© Urbanloop

C’est un mini-métro. Ou un mini-tramway. C’est en tout cas un nouveau moyen de transport collectif qui se dessine dans l’est de l’Hexagone. Son nom : Urbanloop.
De quoi s’agit-il exactement ? De petites capsules de deux places qui permettent de se déplacer rapidement, en silence et en consommant très peu d’énergie. C’est en quelque sorte une hybridation entre transports individuel et collectif.
Le réseau et les infrastructures sont, en effet, fixes et partagés par tous les usagers, tandis que les « voitures » permettent de voyager seul ou à deux.
Cet argument revêt une importance particulière en période de pandémie, mais pas seulement. Nombre d’hommes et de femmes préfèrent en effet utiliser leur voiture personnelle plutôt que de voyager avec « d’autres », avec ou sans microbes. Conséquences : bouchons, pollutions et nuisances sonores pour tout le monde.

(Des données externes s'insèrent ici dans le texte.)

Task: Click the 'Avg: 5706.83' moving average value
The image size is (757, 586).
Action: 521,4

Concilier réseau de transport et souplesse d’utilisation

Grâce à Urbanloop, promoteurs des transports en commun et inconditionnels des moyens de locomotion individuels peuvent être pour l’essentiel réconciliés.
Ce projet appartient à la famille des PRT (Personal Rapid Transit), c’est-à-dire des transports de point à point sans attente, sans arrêt intermédiaire ni correspondance. Les PRT ne sont pas nouveaux puisqu’ils sont apparus au cours des années 1960. Plusieurs projets ont été amorcés à travers le monde, sans jamais se concrétiser.
Plus d’un demi-siècle plus tard, les progrès de l’automatisation, de l’informatique et de l’intelligence artificielle les remettent au goût du jour. Et les rendent semble-t-il parfaitement réalisables aujourd’hui. Ces progrès permettront peut-être, aussi, de redonner vie à certaines lignes ferroviaires depuis longtemps abandonnées par la SNCF.

Une centaine d’élèves ingénieurs lorrains travaillent sur Urbanloop depuis 2017.

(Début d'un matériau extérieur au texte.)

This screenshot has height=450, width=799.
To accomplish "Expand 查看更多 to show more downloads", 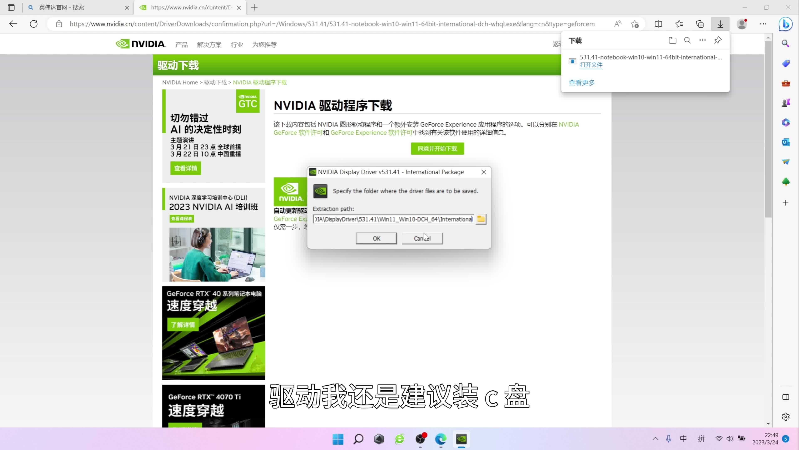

Né en 2017 à l’initiative de l’INP, l’Institut national polytechnique de Lorraine, Urbanloop est développé par une centaine d’étudiants de quatre écoles d’ingénieurs locales. Elles ont été rejointes par quatre nouvelles écoles en 2020. À ces acteurs s’ajoutent trois laboratoires de recherche ainsi que plusieurs entreprises privés, qui ont permis la mise au point et la fabrication d’un premier prototype en 2019.

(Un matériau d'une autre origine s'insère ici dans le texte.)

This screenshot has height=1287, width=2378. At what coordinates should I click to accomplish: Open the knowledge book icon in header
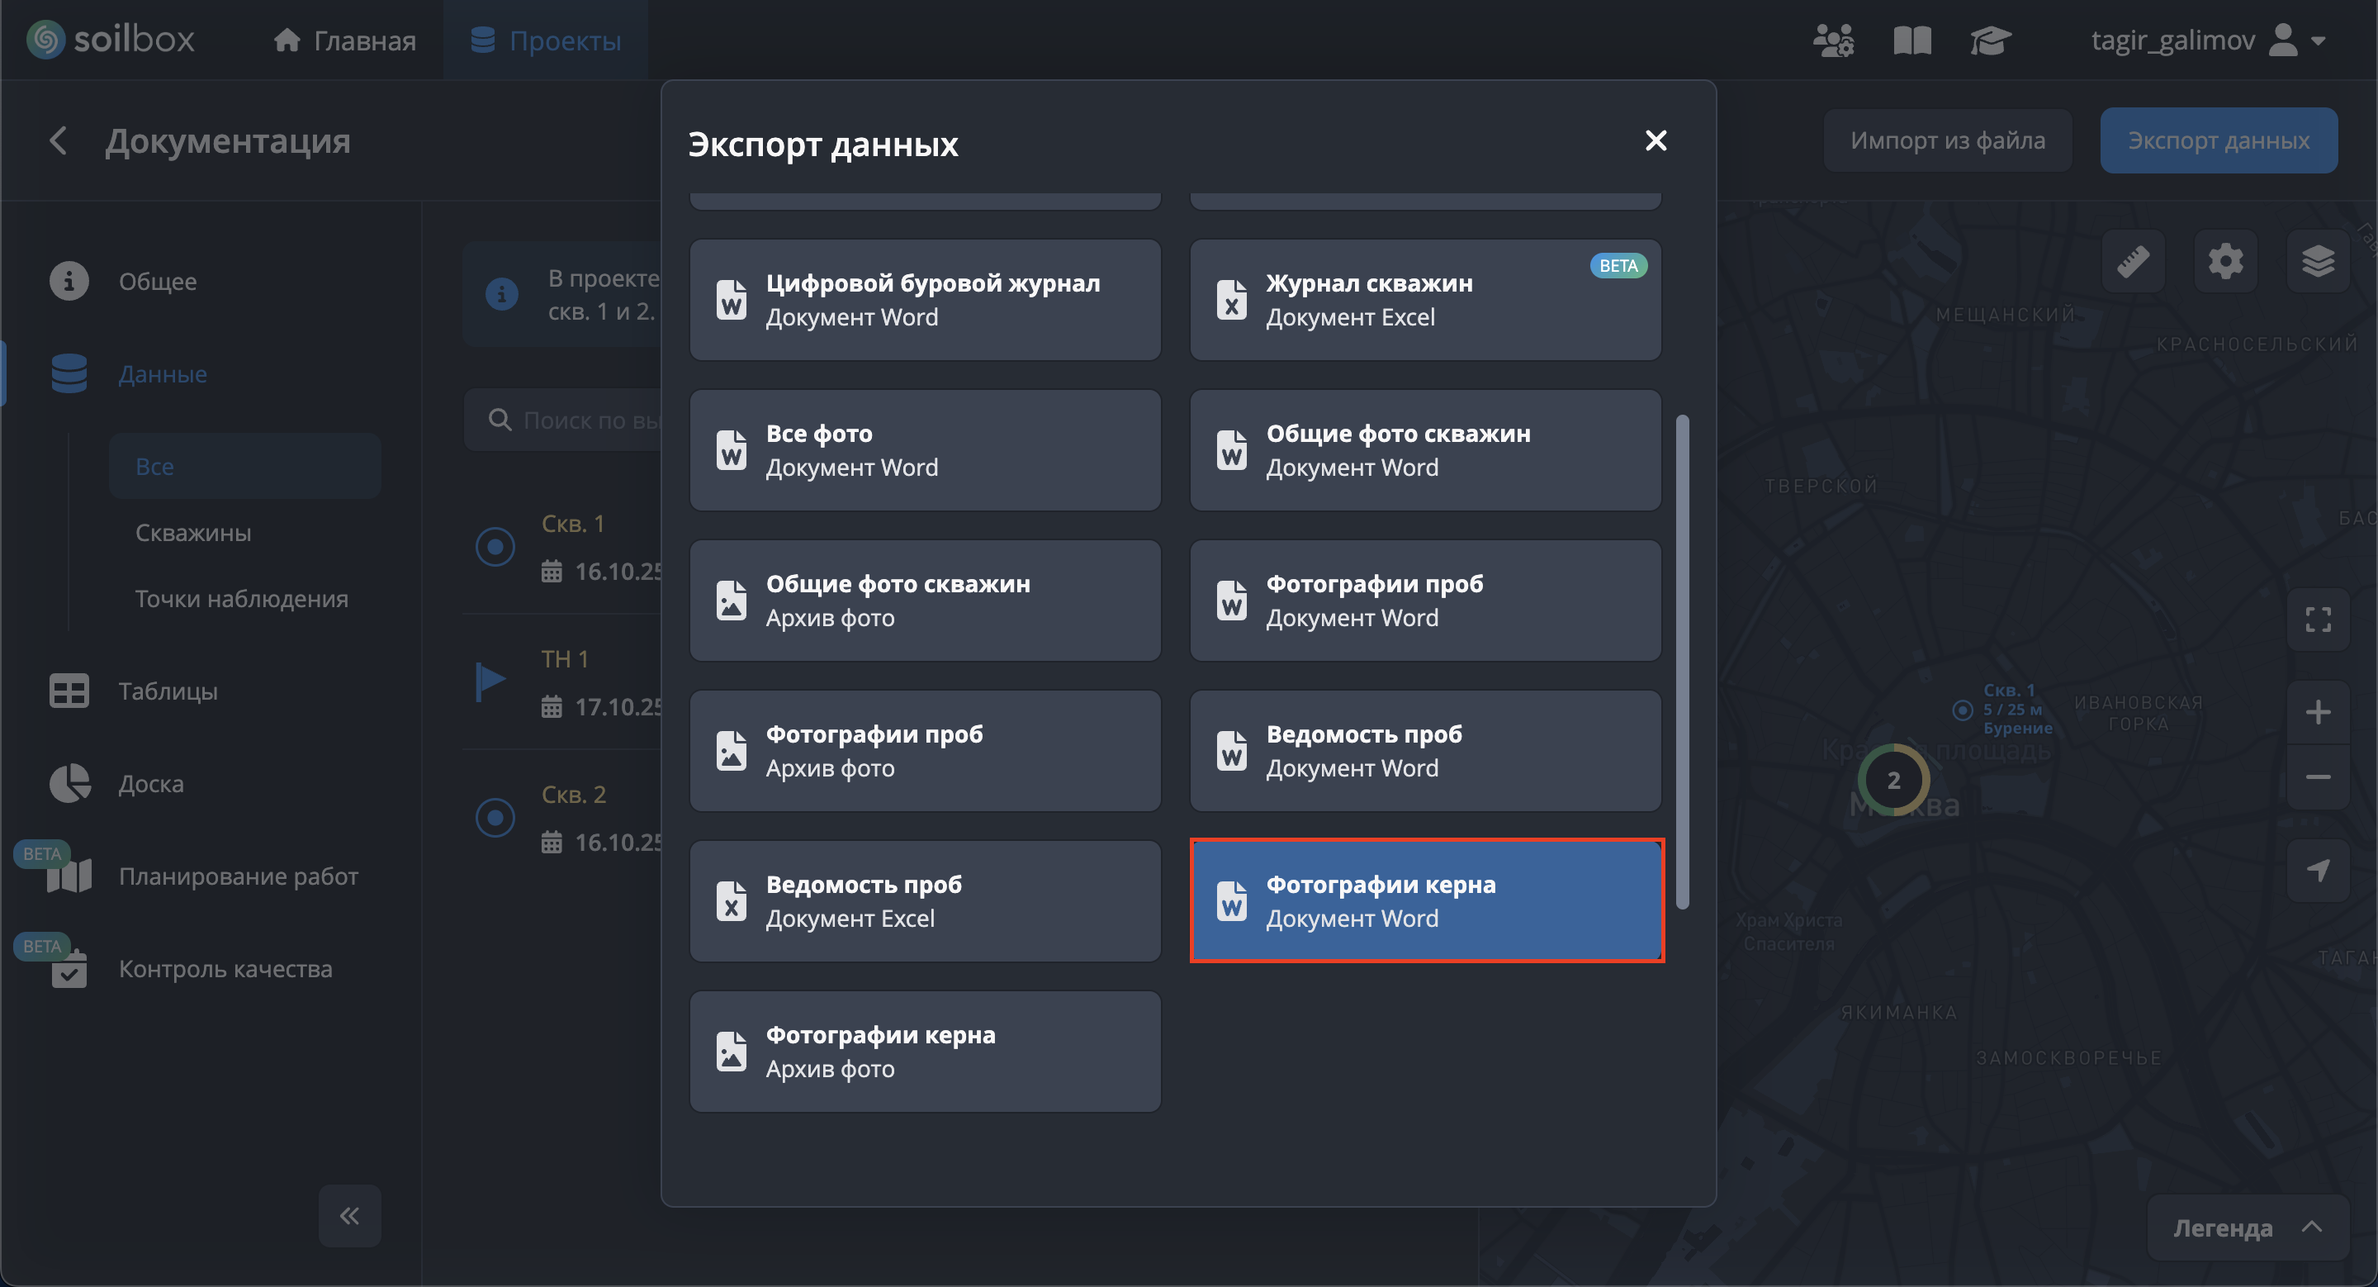pyautogui.click(x=1912, y=41)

Une solution à la fois écologique et économique

Un prototype, opérationnel, qui a battu un record du monde en mai 2021 : celui de la plus faible consommation d’électricité pour un transport autonome sur rail, soit 0,5 centime d’euro du kilomètre. Pas mal, alors que l’objectif initial était de 1 centime pour 1 kilomètre, parcouru en 1 minute.
Les capsules, qui outre le(s) passager(s) peuvent accueillir un fauteuil roulant ou un vélo, sont propulsées par de petits moteurs électriques. Ceux-ci sont alimentés par des rails en Très basse tension de sécurité (TBTS).
Aucun risque par conséquent de s’électrocuter en touchant ces rails. Ces mêmes capsules n’embarquent pas de batterie, mais des super-condensateurs, grâce auxquels l’énergie stockée lors des freinages est restituée, pour les démarrages notamment.
Quant au réseau Urbanloop, il serait en grande partie semi-souterrain en ville et aérien en dehors. Une des pistes de développement serait de relier des parkings auto implantés aux portes des villes au centre de ces villes, grâce à Urbanloop.

Lors du record du monde de la plus faible consommation d’électricité, le 28 mais 2021.

L’Urbanloop à Paris pour les JO ?

Et comment utiliser Urbanloop ? Grâce à son mobile, qui permettrait d’ouvrir les portes d’une capsule et de s’y installer, puis de choisir sa destination. Le trajet se ferait ensuite automatiquement, en silence et à la vitesse maximale de 60 km/h.
Prochaine grande étape du projet : la possible construction d’une ligne pour relier certains sites des Jeux olympiques de Paris, en 2024.
L’objectif des inventeurs d’Urbanloop n’est pas de remplacer les transports en commun qui existent déjà dans les grandes villes, mais de les compléter.
Il s’agit aussi d’offrir une solution économique aux petites villes, qui n’ont pas les moyens financiers de construire un réseau de tramways, et moins encore de métro. La construction d’un kilomètre d’Urbanloop coûterait en effet environ dix fois moins cher qu’un kilomètre de tramway et cent fois moins qu’un métro.
Tout en préservant leurs avantages en termes de fluidifié de circulation, de bruit et de pollution par rapport à un réseau de bus thermiques.